Implementation:Romsto Speculative Decoding Tokenizer Apply Chat Template
| Knowledge Sources | |
|---|---|
| Domains | NLP, Preprocessing |
| Last Updated | 2026-02-14 04:30 GMT |
Overview
Wrapper documentation for HuggingFace tokenizer's apply_chat_template and __call__ methods as used in this repository for preparing inputs for generation.
Description
This repository uses a two-step tokenization pipeline from HuggingFace Transformers:
- tokenizer.apply_chat_template: Formats a conversation as a string using the model's chat template (e.g., Llama 3.2's special tokens and role markers).

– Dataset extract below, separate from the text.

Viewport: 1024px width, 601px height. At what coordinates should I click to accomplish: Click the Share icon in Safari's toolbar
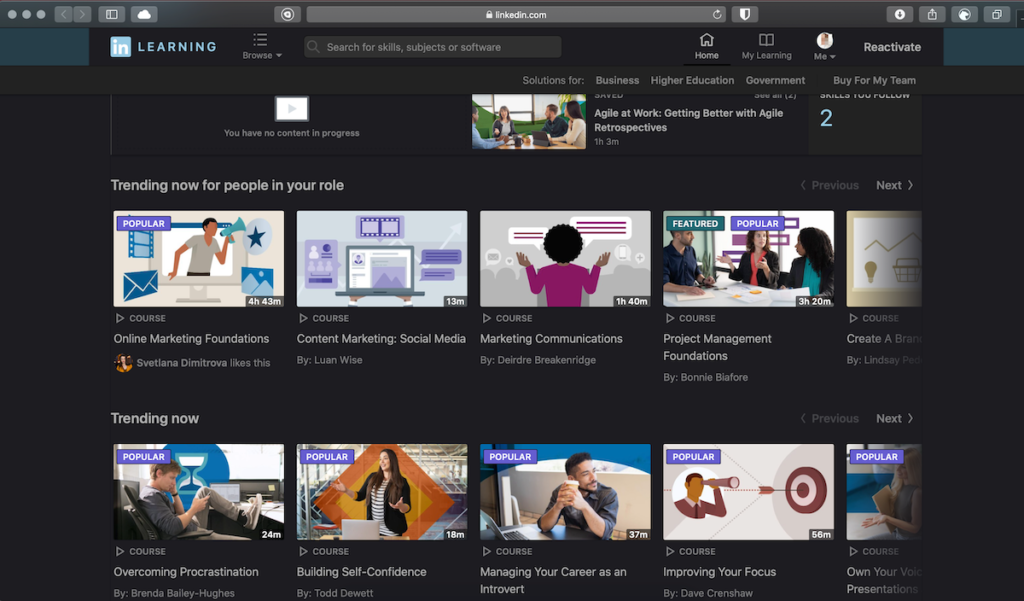(x=932, y=14)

The add_generation_prompt=True flag appends the assistant turn prefix.
- tokenizer(): Converts the formatted string into token IDs (return_tensors="pt" produces a PyTorch tensor).

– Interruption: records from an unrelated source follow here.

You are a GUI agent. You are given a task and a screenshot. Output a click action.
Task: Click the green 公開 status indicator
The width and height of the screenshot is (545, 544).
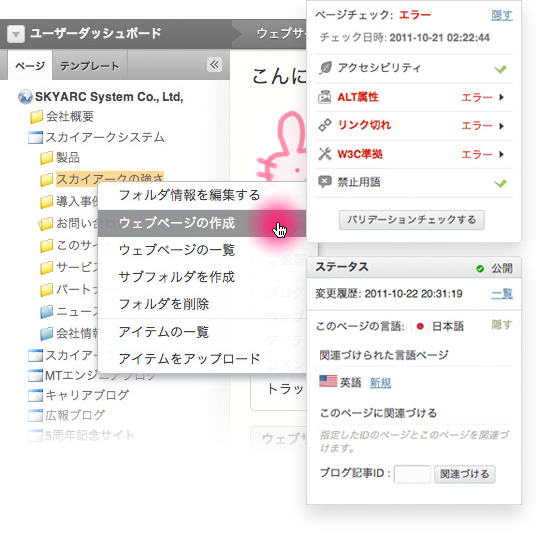[x=480, y=269]
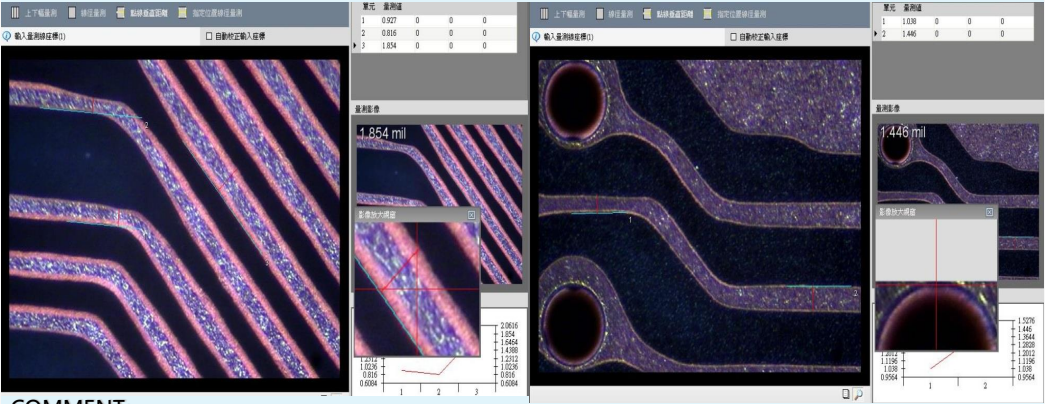
Task: Click the info icon beside left 輸入量測線座標
Action: (8, 36)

The output token IDs are converted to a Python list and passed directly to the generation functions (speculative_generate, ngram_assisted_speculative_generate, autoregressive_generate).

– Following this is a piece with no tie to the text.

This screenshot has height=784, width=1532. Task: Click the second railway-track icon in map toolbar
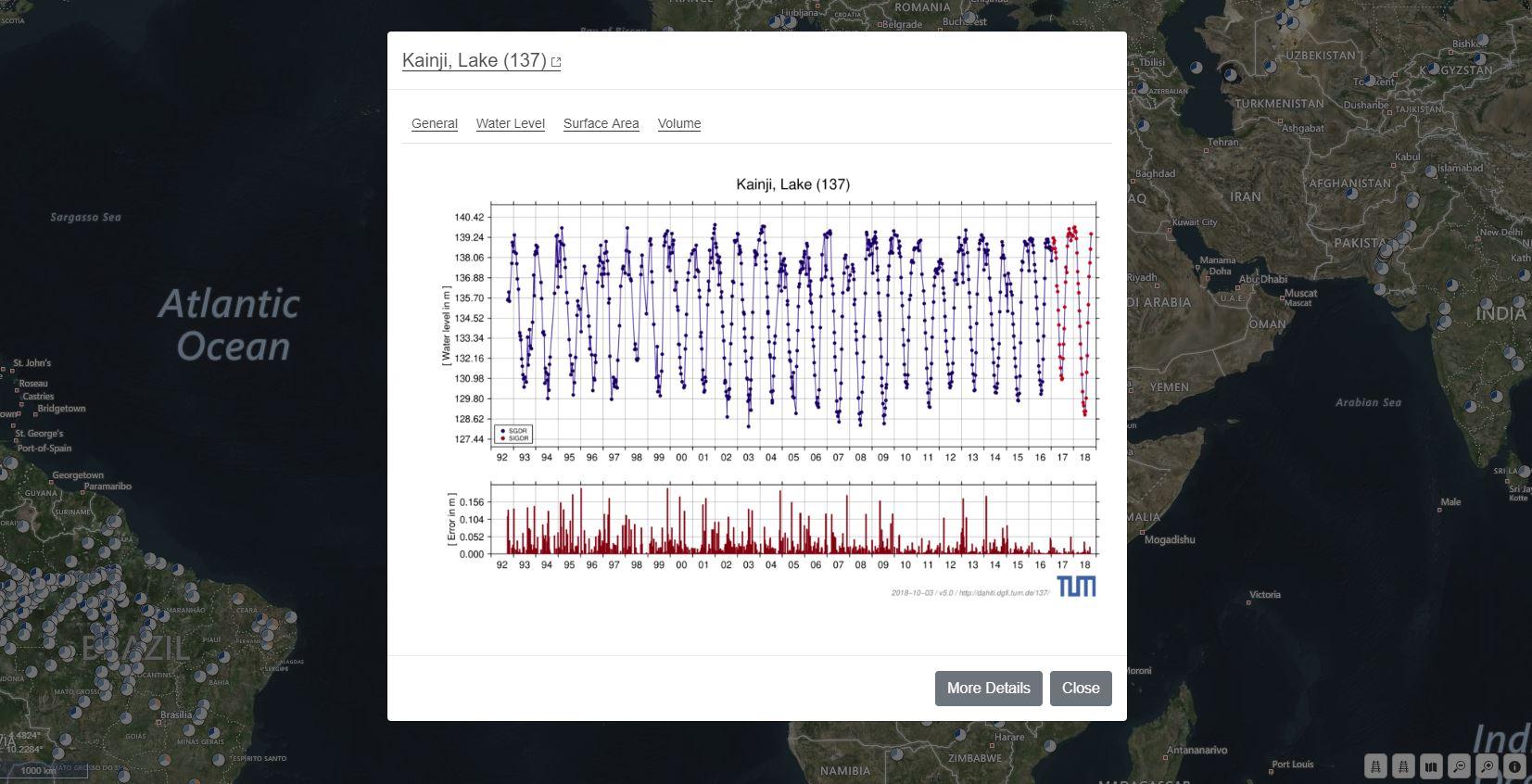1404,766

The reverse operation, tokenizer.decode, converts generated token IDs back to readable text, with skip_special_tokens=True to omit EOS/PAD markers.
External Reference
Usage
Use at the start of any generation workflow to convert user prompts into token IDs. Use apply_chat_template for instruction-tuned models (Llama-3.2-Instruct, etc.). Use tokenizer.decode after generation to convert output IDs back to text.
Code Reference
Source Location
- Repository: Speculative-Decoding
- File: infer.py (usage pattern)
- Lines: L268-271 (tokenization), L296/L323 (decoding)
Signature
# HuggingFace API (external)
tokenizer.apply_chat_template(
conversation: List[Dict[str, str]],
add_generation_prompt: bool = False,
tokenize: bool = True,
) -> Union[str, List[int]]
tokenizer(
text: str,
return_tensors: Optional[str] = None,
) -> BatchEncoding # .input_ids gives token IDs
tokenizer.decode(
token_ids: List[int],
skip_special_tokens: bool = False,
) -> str
Import
from transformers import AutoTokenizer
I/O Contract
Inputs (apply_chat_template)
| Name | Type | Required | Description |
|---|---|---|---|
| conversation | List[Dict] | Yes | List of {"role": "user"/"assistant"/"system", "content": str} dicts |
| add_generation_prompt | bool | No | True to append assistant turn prefix (default: False) |
| tokenize | bool | No | False to return string instead of token IDs (default: True) |
Inputs (tokenizer __call__)
| Name | Type | Required | Description |
|---|---|---|---|
| text | str | Yes | Text to tokenize |
| return_tensors | str | No | "pt" for PyTorch tensors |
Outputs
| Name | Type | Description |
|---|---|---|
| apply_chat_template returns | str or List[int] | Formatted chat string (tokenize=False) or token IDs (tokenize=True) |
| tokenizer() returns | BatchEncoding | Contains .input_ids (token ID tensor) and .attention_mask |
| decode returns | str | Human-readable text from token IDs |
Usage Examples
Full Tokenization Pipeline
from transformers import AutoTokenizer
tokenizer = AutoTokenizer.from_pretrained("meta-llama/Llama-3.2-3B-Instruct")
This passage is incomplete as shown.